*Problem statement*:
Without copying any picture, transcribe exactly the lines of the data below from the one containing "Click the search magnifier icon in top bar" through the one containing "Task: Switch to the Popular tab".

*Dataset records*:
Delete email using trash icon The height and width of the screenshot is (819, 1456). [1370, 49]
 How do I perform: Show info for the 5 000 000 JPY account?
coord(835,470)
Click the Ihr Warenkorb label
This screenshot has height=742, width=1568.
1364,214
---
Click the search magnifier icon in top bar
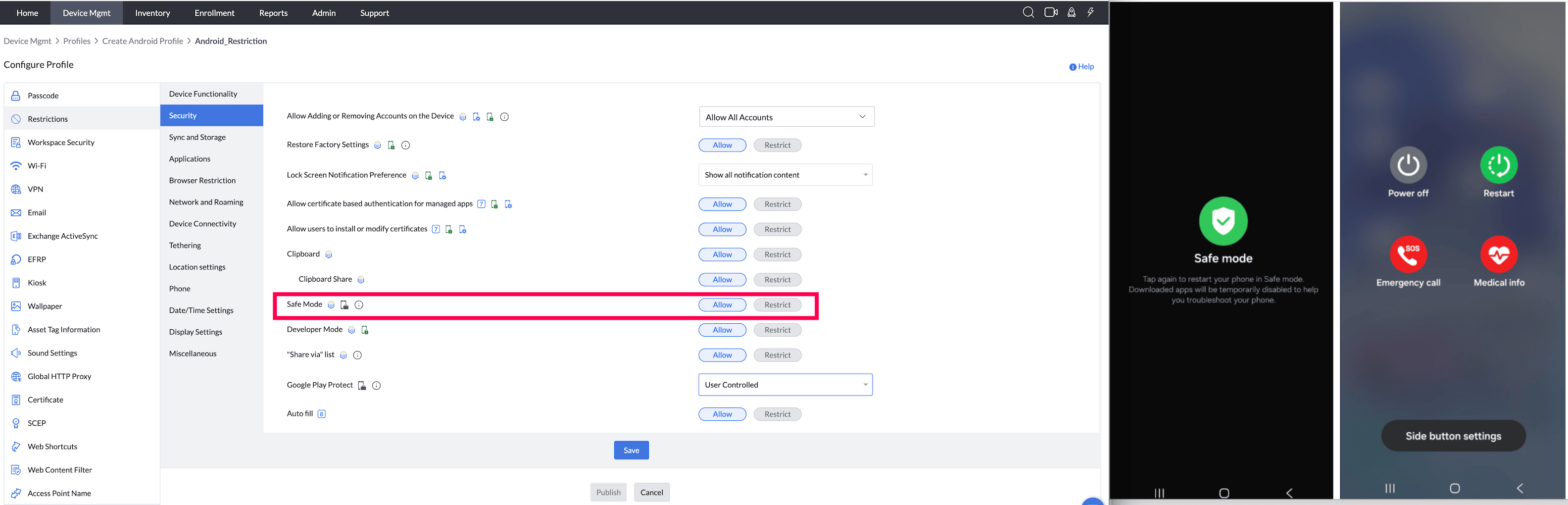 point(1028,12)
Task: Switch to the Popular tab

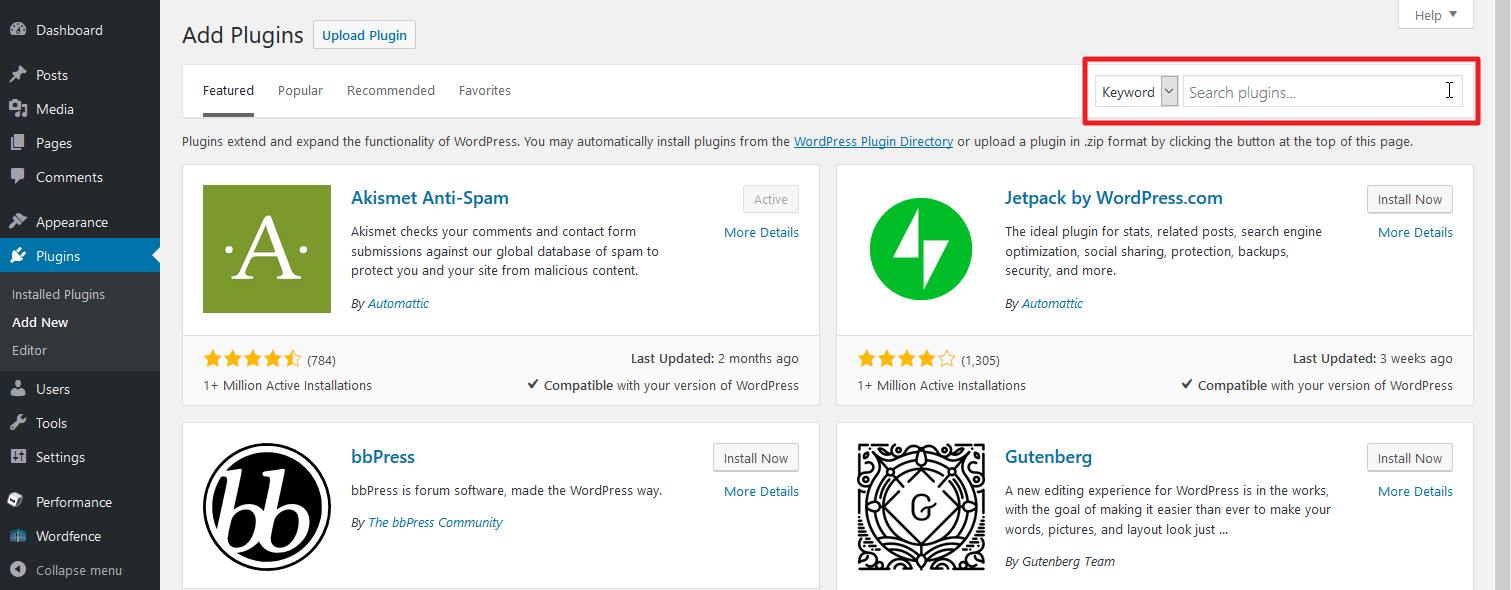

*Result below*:
Click the search magnifier icon in top bar
 point(1028,12)
Task: Switch to the Popular tab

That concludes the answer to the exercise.